Given data -
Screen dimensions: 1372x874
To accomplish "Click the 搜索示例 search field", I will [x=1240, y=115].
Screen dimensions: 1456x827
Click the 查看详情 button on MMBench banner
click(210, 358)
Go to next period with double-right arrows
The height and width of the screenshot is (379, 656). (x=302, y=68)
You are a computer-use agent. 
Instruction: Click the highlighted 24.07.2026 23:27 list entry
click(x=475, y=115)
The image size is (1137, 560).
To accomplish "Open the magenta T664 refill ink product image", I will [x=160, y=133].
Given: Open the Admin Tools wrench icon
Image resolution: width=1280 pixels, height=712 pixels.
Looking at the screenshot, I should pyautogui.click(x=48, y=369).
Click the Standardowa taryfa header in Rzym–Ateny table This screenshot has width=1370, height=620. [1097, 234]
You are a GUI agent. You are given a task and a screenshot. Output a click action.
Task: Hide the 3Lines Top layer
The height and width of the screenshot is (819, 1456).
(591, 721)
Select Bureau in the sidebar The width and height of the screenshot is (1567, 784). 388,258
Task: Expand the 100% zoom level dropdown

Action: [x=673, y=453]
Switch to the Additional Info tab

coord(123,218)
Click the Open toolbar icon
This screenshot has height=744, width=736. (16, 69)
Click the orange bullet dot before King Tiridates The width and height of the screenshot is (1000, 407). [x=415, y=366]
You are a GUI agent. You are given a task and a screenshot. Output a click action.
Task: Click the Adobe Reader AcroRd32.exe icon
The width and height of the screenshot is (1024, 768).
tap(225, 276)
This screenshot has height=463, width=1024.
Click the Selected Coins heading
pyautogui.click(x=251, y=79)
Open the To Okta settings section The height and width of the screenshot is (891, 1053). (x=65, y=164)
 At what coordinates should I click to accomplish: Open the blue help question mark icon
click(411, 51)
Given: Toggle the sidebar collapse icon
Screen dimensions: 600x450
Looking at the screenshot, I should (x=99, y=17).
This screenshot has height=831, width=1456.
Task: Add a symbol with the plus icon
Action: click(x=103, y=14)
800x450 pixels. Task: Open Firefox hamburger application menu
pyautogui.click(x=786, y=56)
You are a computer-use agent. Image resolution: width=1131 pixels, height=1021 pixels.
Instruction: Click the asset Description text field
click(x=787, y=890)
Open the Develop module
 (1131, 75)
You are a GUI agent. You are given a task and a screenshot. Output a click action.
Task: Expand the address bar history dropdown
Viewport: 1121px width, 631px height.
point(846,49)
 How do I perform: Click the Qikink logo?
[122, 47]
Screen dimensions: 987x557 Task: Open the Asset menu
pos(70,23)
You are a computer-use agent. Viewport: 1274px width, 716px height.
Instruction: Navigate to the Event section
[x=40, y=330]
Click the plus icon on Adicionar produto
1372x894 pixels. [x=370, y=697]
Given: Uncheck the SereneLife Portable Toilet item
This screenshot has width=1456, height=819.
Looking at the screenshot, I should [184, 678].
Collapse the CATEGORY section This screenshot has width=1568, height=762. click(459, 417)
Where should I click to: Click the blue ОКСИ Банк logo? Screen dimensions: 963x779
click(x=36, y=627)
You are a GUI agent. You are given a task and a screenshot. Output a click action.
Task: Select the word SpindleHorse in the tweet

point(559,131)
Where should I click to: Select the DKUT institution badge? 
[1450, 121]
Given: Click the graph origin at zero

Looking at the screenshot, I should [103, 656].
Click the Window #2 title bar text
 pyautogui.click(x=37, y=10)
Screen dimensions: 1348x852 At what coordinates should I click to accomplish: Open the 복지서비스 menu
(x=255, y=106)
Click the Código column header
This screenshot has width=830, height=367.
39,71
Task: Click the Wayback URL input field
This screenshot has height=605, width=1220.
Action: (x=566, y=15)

Task requirements - Render every line of the entries as a Markdown table with columns No. and Line, starting with the line containing "How do I perform: Click the Qikink logo?" and continuing through the end of the entries. Leave out blank lines.

Answer in full -
| No. | Line |
|---|---|
| 1 |  How do I perform: Click the Qikink logo? |
| 2 | [122, 47] |
| 3 | Screen dimensions: 987x557 Task: Open the Asset menu |
| 4 | pos(70,23) |
| 5 | You are a computer-use agent. Viewport: 1274px width, 716px height. |
| 6 | Instruction: Navigate to the Event section |
| 7 | [x=40, y=330] |
| 8 | Click the plus icon on Adicionar produto |
| 9 | 1372x894 pixels. [x=370, y=697] |
| 10 | Given: Uncheck the SereneLife Portable Toilet item |
| 11 | This screenshot has width=1456, height=819. |
| 12 | Looking at the screenshot, I should [184, 678]. |
| 13 | Collapse the CATEGORY section This screenshot has width=1568, height=762. click(459, 417) |
| 14 | Where should I click to: Click the blue ОКСИ Банк logo? Screen dimensions: 963x779 |
| 15 | click(x=36, y=627) |
| 16 | You are a GUI agent. You are given a task and a screenshot. Output a click action. |
| 17 | Task: Select the word SpindleHorse in the tweet |
| 18 | point(559,131) |
| 19 | Where should I click to: Select the DKUT institution badge?  |
| 20 | [1450, 121] |
| 21 | Given: Click the graph origin at zero |
| 22 | Looking at the screenshot, I should [103, 656]. |
| 23 | Click the Window #2 title bar text |
| 24 |  pyautogui.click(x=37, y=10) |
| 25 | Screen dimensions: 1348x852 At what coordinates should I click to accomplish: Open the 복지서비스 menu |
| 26 | (x=255, y=106) |
| 27 | Click the Código column header |
| 28 | This screenshot has width=830, height=367. |
| 29 | 39,71 |
| 30 | Task: Click the Wayback URL input field |
| 31 | This screenshot has height=605, width=1220. |
| 32 | Action: (x=566, y=15) |